*SOURCE EXTRACT*.
Comparing Constitutional Bad Faith
8 Pages Posted: 14 Feb 2016 Last revised: 30 Mar 2016
Date Written: February 12, 2016
This short essay responds to David Pozen's Constitutional Bad Faith, a rich, insightful, and highly original article identifying, and then exploring the causes and consequences of, two gaps in American constitutional culture. The first is between the scarcity of good faith principles in constitutional doctrine and their near-ubiquity in nonconstitutional doctrine, especially in private and international law. The second is between constitutional doctrine and constitutional discourse outside the courts, where allegations of bad faith are legion.

*DATA EXTRACT*.
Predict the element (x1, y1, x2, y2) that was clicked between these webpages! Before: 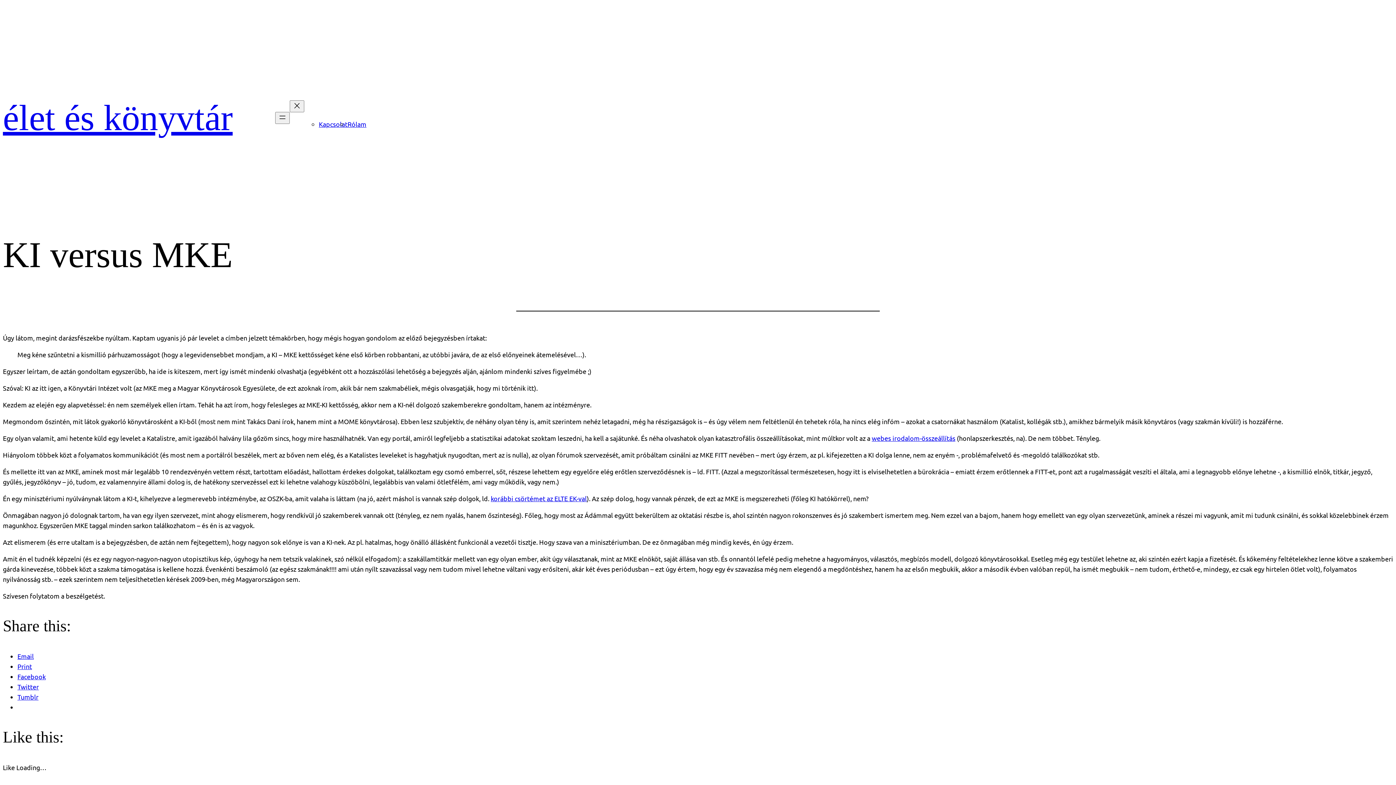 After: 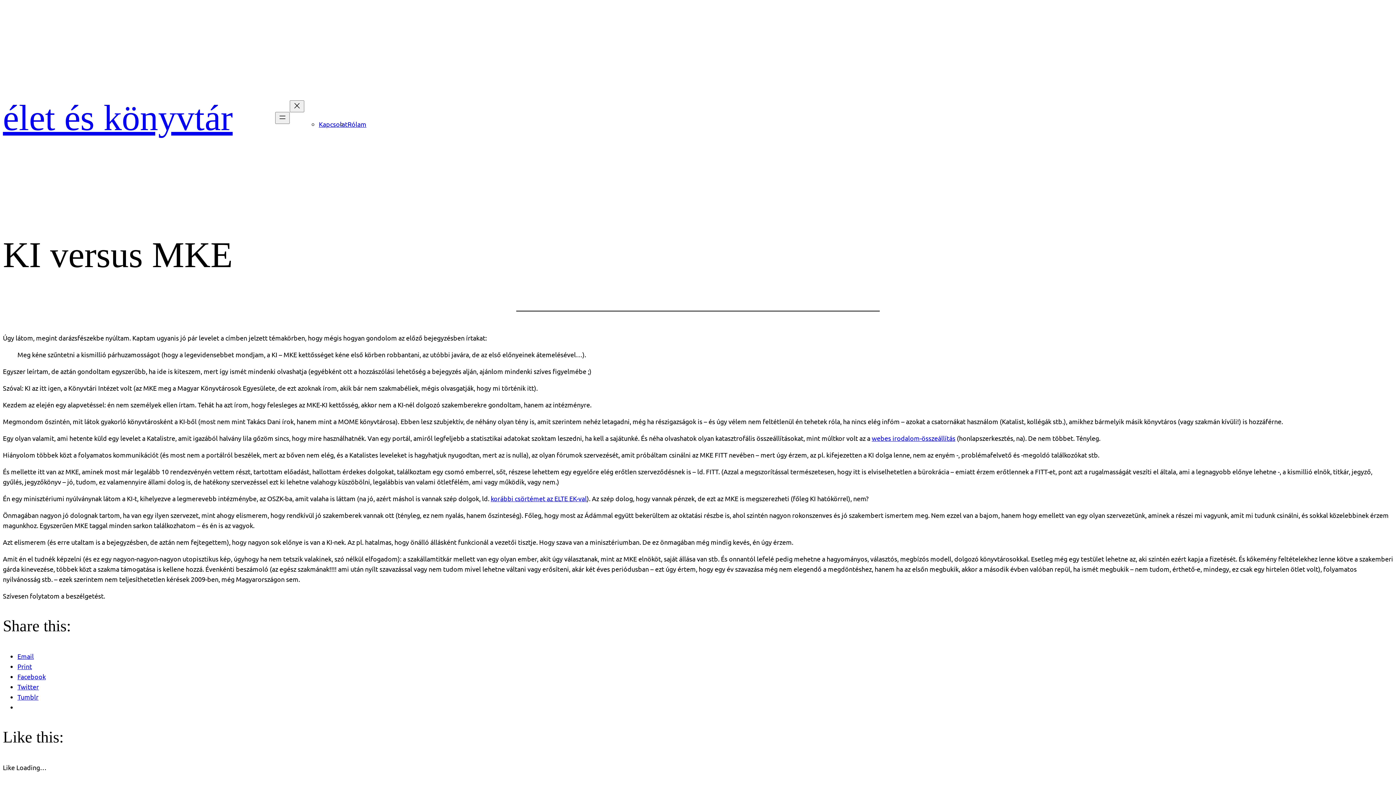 Action: bbox: (17, 662, 32, 670) label: Print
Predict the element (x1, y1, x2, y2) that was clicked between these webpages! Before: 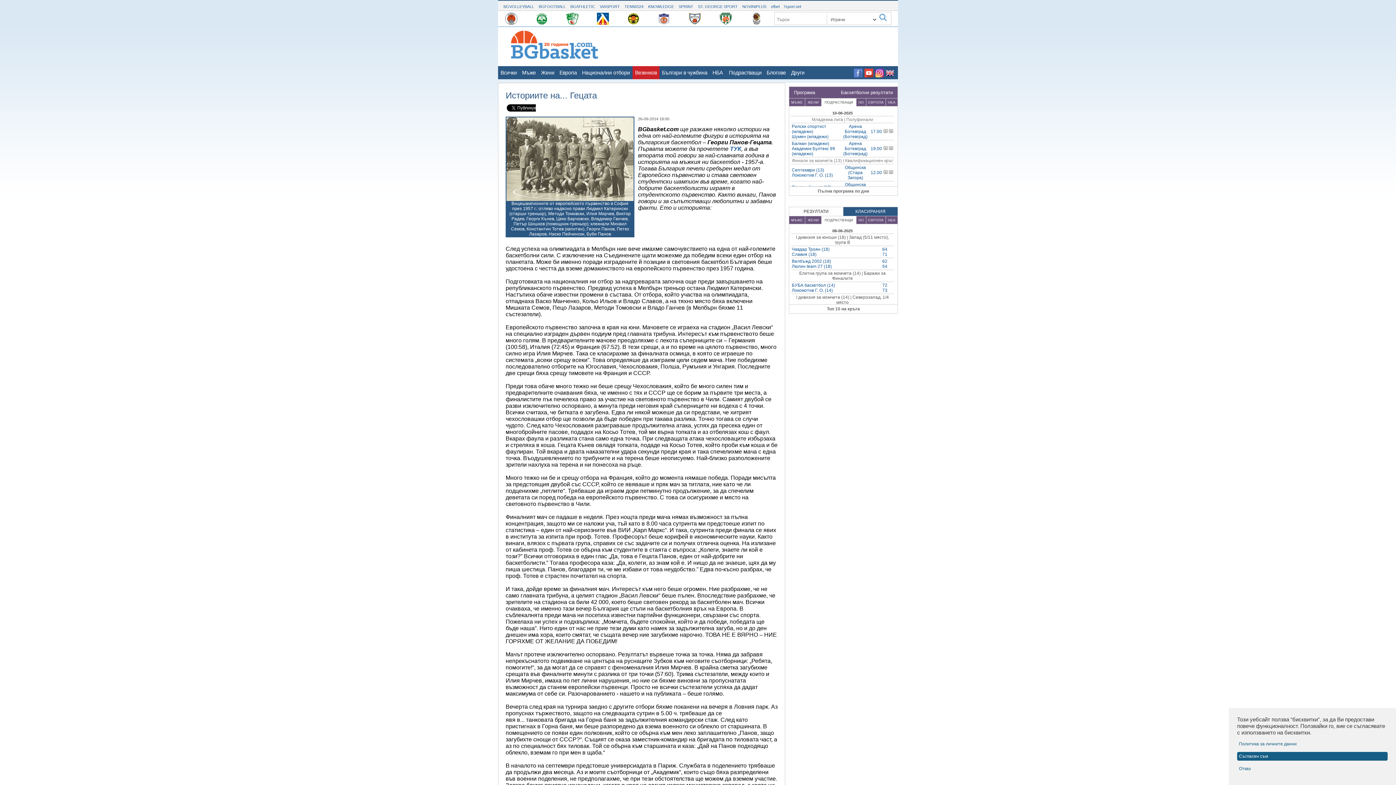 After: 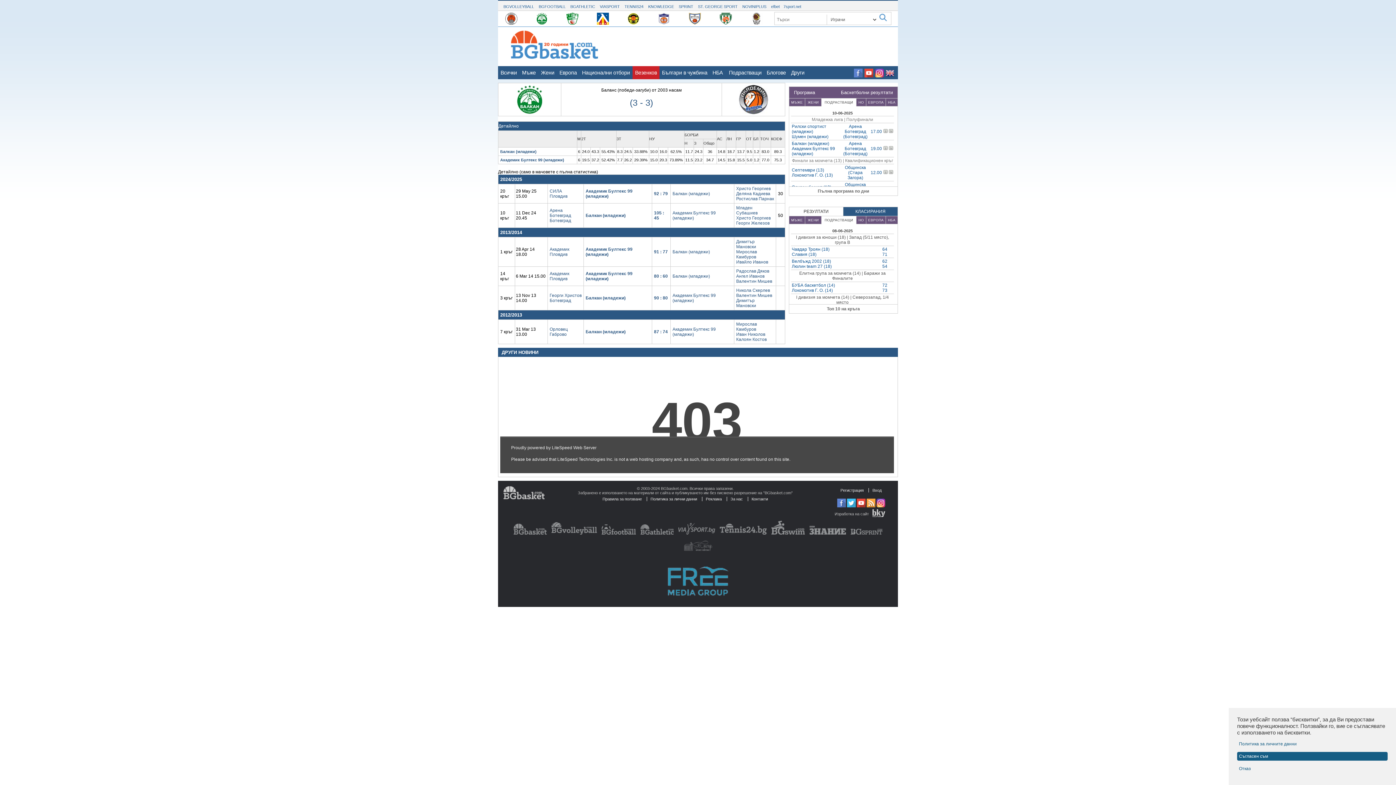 Action: bbox: (889, 146, 893, 151)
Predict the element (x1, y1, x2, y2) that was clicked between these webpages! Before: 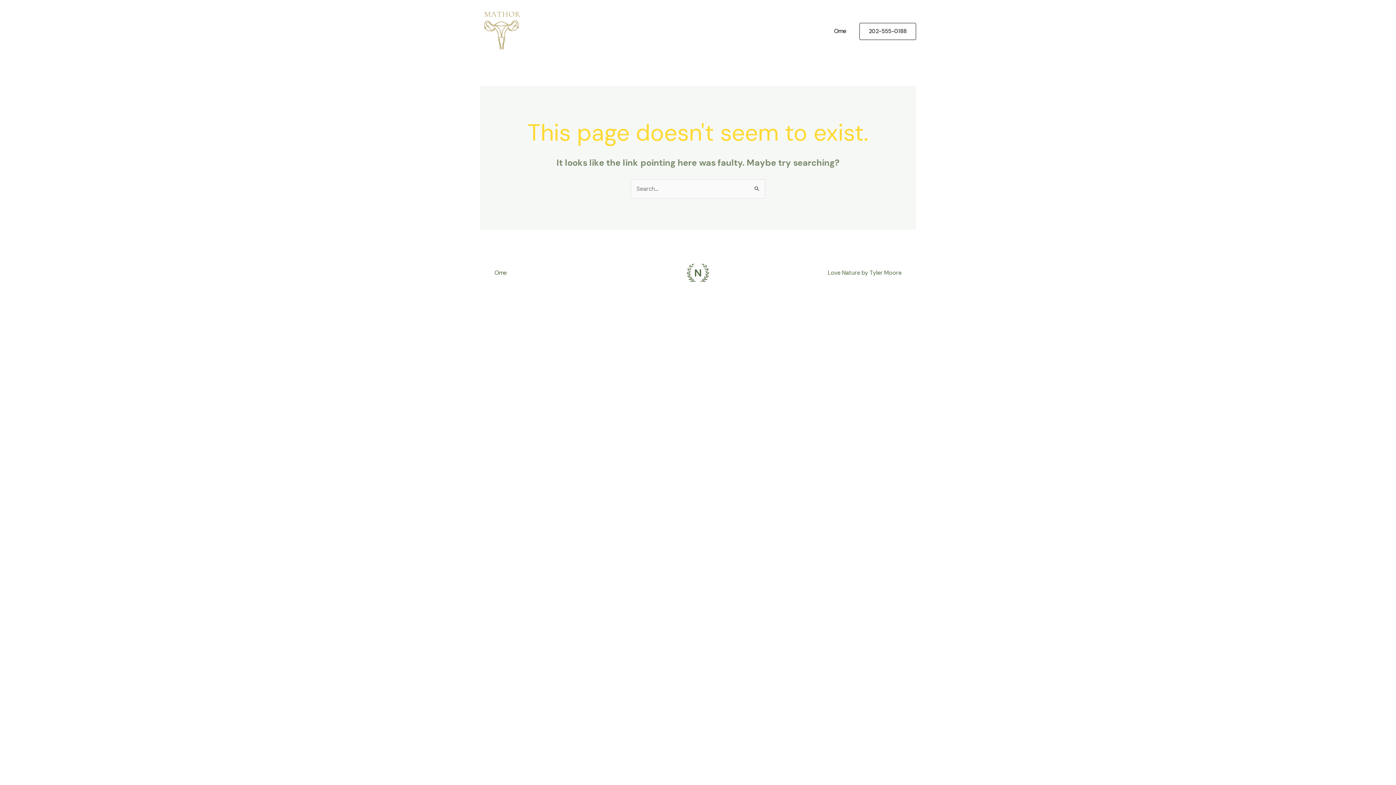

*TASK REQUIREMENTS*. Print the part of the constitutional bad faith abstract that begins at the words "Comparing Constitutional Bad" and stops after "faith are legion.". The material comes from a separate source, unrelated to the constitutional bad faith abstract.

*THE SOLUTION*.
Comparing Constitutional Bad Faith
8 Pages Posted: 14 Feb 2016 Last revised: 30 Mar 2016
Date Written: February 12, 2016
This short essay responds to David Pozen's Constitutional Bad Faith, a rich, insightful, and highly original article identifying, and then exploring the causes and consequences of, two gaps in American constitutional culture. The first is between the scarcity of good faith principles in constitutional doctrine and their near-ubiquity in nonconstitutional doctrine, especially in private and international law. The second is between constitutional doctrine and constitutional discourse outside the courts, where allegations of bad faith are legion.